## Extracted material
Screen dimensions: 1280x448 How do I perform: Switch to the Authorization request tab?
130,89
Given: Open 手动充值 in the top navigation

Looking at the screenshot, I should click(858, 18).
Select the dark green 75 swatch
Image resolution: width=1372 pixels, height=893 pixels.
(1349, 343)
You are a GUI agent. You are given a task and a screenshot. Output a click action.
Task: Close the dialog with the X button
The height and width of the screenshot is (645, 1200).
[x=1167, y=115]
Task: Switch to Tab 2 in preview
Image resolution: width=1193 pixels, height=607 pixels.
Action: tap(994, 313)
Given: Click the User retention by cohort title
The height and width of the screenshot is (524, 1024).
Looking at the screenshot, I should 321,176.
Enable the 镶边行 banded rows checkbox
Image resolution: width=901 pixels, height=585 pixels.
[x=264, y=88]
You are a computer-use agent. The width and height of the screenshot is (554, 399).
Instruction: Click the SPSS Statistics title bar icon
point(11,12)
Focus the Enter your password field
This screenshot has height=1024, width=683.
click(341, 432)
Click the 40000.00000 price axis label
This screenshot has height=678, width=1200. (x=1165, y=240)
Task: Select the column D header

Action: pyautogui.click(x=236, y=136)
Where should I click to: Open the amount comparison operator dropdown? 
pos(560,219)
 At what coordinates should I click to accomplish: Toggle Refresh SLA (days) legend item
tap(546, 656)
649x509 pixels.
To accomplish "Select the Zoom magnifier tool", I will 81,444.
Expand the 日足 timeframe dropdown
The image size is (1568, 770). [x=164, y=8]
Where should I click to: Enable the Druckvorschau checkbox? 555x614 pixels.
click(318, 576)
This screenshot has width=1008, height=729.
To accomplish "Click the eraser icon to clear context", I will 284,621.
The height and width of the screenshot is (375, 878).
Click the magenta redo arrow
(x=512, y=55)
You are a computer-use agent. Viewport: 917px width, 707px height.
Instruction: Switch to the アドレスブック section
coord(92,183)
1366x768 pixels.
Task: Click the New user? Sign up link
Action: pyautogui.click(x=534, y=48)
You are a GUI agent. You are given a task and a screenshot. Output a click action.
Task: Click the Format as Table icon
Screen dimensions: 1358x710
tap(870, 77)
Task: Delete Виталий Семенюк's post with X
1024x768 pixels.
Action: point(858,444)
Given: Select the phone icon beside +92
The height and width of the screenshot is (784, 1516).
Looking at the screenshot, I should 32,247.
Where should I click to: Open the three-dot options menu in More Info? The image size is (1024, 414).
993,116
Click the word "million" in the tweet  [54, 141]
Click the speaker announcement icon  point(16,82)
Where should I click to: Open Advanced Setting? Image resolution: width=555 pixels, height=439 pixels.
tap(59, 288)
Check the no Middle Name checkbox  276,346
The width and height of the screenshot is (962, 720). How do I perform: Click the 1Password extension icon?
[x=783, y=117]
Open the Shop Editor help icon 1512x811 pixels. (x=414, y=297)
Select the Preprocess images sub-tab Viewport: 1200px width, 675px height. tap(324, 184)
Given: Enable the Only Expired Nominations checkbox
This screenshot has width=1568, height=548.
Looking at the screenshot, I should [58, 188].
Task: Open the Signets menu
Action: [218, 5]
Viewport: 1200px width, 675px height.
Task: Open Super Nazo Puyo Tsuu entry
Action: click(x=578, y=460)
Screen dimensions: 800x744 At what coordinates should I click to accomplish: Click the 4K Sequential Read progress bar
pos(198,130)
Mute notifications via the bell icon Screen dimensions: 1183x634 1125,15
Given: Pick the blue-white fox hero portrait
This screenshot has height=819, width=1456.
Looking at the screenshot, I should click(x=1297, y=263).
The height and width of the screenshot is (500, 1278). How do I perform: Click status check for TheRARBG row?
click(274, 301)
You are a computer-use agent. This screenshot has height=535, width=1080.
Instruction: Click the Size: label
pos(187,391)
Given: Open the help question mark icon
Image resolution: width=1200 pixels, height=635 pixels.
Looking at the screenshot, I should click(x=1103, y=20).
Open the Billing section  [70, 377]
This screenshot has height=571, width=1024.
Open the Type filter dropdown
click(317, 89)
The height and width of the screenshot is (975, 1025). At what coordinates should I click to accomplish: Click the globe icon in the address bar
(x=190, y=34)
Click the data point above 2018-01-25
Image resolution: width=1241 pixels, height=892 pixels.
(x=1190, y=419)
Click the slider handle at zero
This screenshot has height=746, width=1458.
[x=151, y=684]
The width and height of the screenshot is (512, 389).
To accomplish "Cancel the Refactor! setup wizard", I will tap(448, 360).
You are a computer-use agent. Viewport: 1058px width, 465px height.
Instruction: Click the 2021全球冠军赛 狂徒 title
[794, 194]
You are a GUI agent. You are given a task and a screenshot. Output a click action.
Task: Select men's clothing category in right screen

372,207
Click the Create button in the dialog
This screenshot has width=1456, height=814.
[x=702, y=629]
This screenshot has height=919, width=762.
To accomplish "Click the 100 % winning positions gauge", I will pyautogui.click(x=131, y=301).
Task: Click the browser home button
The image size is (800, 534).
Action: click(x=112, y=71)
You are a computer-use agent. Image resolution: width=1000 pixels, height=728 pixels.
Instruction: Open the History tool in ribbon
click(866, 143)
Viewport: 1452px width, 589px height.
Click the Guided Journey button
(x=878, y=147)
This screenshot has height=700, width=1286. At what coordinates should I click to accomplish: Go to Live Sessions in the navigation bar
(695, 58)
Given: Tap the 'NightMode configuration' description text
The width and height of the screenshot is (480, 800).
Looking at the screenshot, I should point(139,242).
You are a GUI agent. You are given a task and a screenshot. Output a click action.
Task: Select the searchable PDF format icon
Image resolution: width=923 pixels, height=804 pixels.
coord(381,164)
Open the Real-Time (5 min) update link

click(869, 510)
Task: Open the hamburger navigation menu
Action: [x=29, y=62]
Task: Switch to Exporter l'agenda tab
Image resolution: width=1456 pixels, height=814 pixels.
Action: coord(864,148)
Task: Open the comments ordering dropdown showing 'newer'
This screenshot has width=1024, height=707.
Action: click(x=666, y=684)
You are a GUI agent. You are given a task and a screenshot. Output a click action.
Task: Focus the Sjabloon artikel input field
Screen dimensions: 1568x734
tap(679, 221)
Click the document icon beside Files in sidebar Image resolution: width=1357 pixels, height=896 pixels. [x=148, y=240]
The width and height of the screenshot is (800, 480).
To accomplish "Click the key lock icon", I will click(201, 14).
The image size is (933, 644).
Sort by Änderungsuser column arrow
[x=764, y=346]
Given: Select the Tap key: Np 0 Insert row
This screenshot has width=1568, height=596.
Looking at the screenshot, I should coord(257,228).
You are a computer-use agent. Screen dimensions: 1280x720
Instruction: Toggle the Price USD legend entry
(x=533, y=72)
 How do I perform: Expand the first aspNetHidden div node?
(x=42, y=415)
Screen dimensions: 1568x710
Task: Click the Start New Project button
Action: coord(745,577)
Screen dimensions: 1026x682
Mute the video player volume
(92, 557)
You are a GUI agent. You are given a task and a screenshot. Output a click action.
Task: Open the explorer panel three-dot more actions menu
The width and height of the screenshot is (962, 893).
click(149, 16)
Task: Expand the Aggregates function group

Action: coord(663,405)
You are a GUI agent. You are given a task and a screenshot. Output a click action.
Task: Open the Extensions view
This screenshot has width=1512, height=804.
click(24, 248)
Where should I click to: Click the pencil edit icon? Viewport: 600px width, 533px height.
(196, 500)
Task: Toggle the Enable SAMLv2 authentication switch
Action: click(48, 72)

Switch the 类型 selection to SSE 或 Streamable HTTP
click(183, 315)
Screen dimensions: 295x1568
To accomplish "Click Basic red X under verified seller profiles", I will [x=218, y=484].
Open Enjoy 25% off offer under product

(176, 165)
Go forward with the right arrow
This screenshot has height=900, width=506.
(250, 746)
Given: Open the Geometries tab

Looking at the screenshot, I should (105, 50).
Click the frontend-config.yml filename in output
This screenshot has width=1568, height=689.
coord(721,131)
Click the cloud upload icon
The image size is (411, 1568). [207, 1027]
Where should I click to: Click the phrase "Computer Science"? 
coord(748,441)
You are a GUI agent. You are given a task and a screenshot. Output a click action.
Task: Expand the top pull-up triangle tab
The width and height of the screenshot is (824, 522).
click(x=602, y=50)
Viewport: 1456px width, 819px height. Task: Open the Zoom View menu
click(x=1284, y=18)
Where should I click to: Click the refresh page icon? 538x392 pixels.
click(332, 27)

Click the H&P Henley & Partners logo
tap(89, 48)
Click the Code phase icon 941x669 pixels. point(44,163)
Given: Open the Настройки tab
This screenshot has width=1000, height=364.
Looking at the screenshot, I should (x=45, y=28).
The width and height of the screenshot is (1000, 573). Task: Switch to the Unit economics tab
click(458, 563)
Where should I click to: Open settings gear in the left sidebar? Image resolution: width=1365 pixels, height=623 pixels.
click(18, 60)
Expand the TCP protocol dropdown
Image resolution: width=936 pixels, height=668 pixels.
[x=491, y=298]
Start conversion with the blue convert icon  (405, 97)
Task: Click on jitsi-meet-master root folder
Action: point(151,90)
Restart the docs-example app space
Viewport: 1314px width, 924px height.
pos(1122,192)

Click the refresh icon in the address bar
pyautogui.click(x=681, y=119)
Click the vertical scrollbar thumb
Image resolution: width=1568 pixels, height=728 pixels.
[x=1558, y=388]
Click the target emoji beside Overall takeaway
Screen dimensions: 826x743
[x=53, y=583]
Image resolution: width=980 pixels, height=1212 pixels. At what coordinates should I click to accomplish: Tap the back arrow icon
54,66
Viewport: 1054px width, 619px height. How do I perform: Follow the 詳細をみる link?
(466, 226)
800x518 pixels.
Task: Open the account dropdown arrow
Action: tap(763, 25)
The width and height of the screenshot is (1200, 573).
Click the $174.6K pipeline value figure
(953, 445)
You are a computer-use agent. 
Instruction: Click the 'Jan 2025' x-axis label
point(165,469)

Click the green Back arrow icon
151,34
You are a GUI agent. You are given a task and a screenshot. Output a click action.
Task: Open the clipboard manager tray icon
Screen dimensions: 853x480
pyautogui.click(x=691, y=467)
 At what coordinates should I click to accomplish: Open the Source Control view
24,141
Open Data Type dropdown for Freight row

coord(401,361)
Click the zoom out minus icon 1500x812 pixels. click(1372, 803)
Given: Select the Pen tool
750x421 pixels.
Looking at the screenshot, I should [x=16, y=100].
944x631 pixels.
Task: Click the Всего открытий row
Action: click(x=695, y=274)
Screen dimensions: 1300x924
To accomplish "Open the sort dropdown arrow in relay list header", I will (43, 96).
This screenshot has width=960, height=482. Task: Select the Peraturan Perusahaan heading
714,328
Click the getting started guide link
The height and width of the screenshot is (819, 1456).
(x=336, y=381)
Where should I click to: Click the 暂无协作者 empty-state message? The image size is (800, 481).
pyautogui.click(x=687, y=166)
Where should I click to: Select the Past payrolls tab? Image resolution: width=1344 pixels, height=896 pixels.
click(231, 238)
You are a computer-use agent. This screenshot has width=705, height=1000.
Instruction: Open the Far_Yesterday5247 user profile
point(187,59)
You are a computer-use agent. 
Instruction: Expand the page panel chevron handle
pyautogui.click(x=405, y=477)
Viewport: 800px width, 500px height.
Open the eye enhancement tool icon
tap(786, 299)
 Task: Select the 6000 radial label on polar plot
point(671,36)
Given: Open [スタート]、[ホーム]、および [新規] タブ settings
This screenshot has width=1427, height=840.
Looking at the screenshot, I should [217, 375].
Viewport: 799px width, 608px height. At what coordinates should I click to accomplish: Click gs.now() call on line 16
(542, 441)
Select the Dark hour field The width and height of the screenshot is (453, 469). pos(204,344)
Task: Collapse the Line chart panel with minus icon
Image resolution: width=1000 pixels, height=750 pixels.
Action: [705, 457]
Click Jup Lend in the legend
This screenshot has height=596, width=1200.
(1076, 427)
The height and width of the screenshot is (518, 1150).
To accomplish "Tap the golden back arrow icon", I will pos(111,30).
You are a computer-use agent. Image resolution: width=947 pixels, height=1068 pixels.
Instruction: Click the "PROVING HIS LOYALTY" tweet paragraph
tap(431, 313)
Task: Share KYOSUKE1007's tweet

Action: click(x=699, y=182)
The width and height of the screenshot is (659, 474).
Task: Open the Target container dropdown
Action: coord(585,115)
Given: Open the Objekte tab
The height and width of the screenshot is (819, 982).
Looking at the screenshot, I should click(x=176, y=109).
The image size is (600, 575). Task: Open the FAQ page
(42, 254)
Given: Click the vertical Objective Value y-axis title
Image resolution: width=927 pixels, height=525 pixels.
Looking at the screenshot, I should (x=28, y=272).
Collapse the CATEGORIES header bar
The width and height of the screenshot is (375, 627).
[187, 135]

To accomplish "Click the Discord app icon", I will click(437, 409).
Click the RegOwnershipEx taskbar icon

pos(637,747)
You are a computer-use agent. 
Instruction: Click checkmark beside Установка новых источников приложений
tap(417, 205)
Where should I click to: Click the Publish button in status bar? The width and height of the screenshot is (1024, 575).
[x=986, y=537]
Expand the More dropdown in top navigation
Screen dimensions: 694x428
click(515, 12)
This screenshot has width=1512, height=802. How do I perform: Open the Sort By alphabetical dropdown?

## Exercise details
Since only part of the listing is wanted, copy exactly the lines from the one holding "Task: Open the clipboard manager tray icon" to the one holding "Given: Select the Pen tool", both included.

## Exercise answer
Task: Open the clipboard manager tray icon
Screen dimensions: 853x480
pyautogui.click(x=691, y=467)
 At what coordinates should I click to accomplish: Open the Source Control view
24,141
Open Data Type dropdown for Freight row

coord(401,361)
Click the zoom out minus icon 1500x812 pixels. click(1372, 803)
Given: Select the Pen tool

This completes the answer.